Assuming that the seizure was improper, the "fruit of the poisonous tree" doctrine does not mandate exclusion because the defendant's consent to search was not obtained through exploitation of the purported illegality. Police misconduct, if any, in effecting the seizure could not have influenced the defendant's consent, since the unlawful seizure occurred after the consent was voluntarily given. Further, the court finds the police actions, even if improper, would not have amounted to purposeful or flagrant misconduct. As noted above, whether the discovery of bulky objects affixed to the person of a traveler amounts to probable cause for arrest is a close question. The officers would not have known that their conduct was likely unconstitutional, and the arguable misconduct was not investigatory in design. The officers had no need to seize or arrest the defendant in order to conduct the search, since the defendant had already consented to the search. Absent the seizure and handcuffing of the defendant, the police would have proceeded with the consensual search of the defendant and would have discovered the contraband. The defendant consented to a search that inevitably would have lead to the discovery and seizure of the contraband wrapped around his ankles. To hold otherwise would place law enforcement in a worse position that it would have been in without the arguable misconduct. Any arguably premature arrest of the defendant did not serve to void the permission to search that the defendant had earlier freely and voluntarily given to the officers and therefore does not require suppression of the seized contraband.

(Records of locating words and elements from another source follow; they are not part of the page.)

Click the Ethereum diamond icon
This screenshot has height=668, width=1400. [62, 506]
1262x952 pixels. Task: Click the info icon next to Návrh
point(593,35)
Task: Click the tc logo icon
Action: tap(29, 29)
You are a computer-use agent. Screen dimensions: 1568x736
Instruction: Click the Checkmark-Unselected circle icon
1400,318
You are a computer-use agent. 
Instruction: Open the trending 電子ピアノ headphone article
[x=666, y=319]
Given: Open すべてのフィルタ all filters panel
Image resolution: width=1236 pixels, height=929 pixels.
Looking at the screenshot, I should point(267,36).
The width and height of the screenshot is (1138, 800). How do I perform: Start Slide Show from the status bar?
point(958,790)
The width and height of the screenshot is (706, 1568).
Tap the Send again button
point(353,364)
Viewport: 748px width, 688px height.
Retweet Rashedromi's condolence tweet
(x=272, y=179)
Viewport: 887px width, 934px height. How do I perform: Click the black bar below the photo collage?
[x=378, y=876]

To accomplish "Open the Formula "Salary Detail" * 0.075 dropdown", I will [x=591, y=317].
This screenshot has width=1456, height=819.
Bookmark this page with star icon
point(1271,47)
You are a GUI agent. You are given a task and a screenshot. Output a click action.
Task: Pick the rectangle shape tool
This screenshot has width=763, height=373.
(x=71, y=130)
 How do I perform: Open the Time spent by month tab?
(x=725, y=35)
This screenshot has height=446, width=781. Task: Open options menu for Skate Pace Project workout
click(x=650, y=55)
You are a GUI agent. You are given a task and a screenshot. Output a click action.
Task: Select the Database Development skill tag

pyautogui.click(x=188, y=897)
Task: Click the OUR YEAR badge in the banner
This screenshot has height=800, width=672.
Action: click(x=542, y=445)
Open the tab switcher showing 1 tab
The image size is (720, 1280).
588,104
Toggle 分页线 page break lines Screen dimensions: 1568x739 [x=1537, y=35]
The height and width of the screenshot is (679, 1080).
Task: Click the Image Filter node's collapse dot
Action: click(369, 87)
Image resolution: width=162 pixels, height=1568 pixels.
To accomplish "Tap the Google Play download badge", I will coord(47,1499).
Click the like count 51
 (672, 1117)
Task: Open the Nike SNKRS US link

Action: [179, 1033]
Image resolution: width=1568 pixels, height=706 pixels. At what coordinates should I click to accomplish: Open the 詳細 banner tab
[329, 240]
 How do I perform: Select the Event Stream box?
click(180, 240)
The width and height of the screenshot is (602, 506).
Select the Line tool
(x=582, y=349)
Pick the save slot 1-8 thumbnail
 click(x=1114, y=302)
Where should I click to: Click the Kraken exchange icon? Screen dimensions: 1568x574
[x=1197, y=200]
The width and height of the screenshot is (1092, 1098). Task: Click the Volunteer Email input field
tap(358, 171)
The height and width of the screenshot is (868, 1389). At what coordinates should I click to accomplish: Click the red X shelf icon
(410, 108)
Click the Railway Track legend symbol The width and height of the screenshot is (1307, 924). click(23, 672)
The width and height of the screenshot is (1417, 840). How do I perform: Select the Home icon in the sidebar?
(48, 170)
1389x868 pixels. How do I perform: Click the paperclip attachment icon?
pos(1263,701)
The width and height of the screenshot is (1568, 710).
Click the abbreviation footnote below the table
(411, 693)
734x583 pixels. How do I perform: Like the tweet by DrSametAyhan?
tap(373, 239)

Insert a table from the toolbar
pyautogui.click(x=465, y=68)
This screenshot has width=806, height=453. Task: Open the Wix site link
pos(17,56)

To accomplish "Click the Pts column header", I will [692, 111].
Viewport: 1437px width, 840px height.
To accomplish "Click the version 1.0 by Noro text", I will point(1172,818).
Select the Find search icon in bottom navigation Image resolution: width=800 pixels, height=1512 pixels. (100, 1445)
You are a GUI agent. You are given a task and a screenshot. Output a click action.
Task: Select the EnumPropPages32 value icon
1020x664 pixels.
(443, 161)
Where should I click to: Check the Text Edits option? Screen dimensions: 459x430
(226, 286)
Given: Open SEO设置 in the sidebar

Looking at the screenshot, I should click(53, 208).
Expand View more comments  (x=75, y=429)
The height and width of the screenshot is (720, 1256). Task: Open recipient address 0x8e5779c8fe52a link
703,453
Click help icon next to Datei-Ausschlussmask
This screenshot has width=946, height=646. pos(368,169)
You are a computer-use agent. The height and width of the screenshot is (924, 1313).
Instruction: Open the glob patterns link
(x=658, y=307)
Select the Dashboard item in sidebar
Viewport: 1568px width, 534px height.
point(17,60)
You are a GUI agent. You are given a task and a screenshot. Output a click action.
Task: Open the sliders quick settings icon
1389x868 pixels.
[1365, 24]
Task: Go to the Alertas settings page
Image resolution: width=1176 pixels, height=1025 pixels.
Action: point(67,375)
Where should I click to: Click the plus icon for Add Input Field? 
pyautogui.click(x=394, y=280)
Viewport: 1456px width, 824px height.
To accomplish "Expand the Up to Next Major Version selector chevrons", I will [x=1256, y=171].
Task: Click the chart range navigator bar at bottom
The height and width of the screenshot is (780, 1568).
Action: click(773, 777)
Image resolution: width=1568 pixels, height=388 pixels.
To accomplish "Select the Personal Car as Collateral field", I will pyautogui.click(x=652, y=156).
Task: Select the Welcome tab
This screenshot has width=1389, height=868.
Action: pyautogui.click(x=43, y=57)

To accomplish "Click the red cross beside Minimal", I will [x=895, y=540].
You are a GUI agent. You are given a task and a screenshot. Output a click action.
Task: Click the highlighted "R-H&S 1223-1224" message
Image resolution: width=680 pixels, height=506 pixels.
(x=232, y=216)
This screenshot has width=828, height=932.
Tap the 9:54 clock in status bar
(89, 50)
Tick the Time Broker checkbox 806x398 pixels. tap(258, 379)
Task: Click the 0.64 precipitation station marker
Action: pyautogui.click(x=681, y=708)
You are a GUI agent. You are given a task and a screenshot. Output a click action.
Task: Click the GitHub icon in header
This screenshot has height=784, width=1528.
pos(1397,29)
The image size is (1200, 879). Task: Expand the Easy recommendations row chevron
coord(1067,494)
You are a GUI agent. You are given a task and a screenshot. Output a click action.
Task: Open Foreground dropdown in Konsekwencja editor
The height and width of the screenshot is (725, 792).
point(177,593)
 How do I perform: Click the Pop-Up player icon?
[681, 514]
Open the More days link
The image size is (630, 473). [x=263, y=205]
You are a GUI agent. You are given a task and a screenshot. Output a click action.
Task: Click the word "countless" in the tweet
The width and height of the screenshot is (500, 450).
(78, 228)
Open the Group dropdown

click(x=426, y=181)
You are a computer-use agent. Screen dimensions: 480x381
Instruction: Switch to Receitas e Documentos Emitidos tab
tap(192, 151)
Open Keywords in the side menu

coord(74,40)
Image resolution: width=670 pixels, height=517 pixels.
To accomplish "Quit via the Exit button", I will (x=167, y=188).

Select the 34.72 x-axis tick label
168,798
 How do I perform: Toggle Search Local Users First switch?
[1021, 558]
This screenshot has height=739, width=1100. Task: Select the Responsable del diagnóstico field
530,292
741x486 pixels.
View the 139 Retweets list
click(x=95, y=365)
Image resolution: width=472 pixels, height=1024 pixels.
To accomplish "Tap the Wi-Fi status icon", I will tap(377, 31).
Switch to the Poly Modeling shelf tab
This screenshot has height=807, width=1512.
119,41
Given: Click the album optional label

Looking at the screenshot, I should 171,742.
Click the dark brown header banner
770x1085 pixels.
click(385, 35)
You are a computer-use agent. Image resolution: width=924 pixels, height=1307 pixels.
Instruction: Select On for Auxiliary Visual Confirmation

Based on the above analysis, the court need not address whether Investigator Scott's discovery of bundles duct-taped to the defendant's ankles provided probable cause to arrest the defendant for possession of contraband. Accordingly, the court finds the defendant's objections to the findings of the magistrate judge should be overruled, the findings of the magistrate judge should be adopted in part, as set forth in this Memorandum and Order, the magistrate judge's recommendation should be adopted, and the defendant's motion to suppress should be denied.
Because it is not necessary to reach the issue, the court does not adopt the magistrate judge's finding that "the officer based upon the mere presence of bags, plastic bags wrapped around the defendant's ankles, did not have probable cause to arrest."
IT IS ORDERED:
1. Defendant's objection (Filing No. 29) to the Findings and Recommendation of the magistrate judge is overruled.
2. The Findings and Recommendation of the magistrate judge (Filing Nos. 26 28) are adopted in part, in accordance with this Memorandum and Order.
3. Defendant's motion to suppress (Filing No. 19) is denied.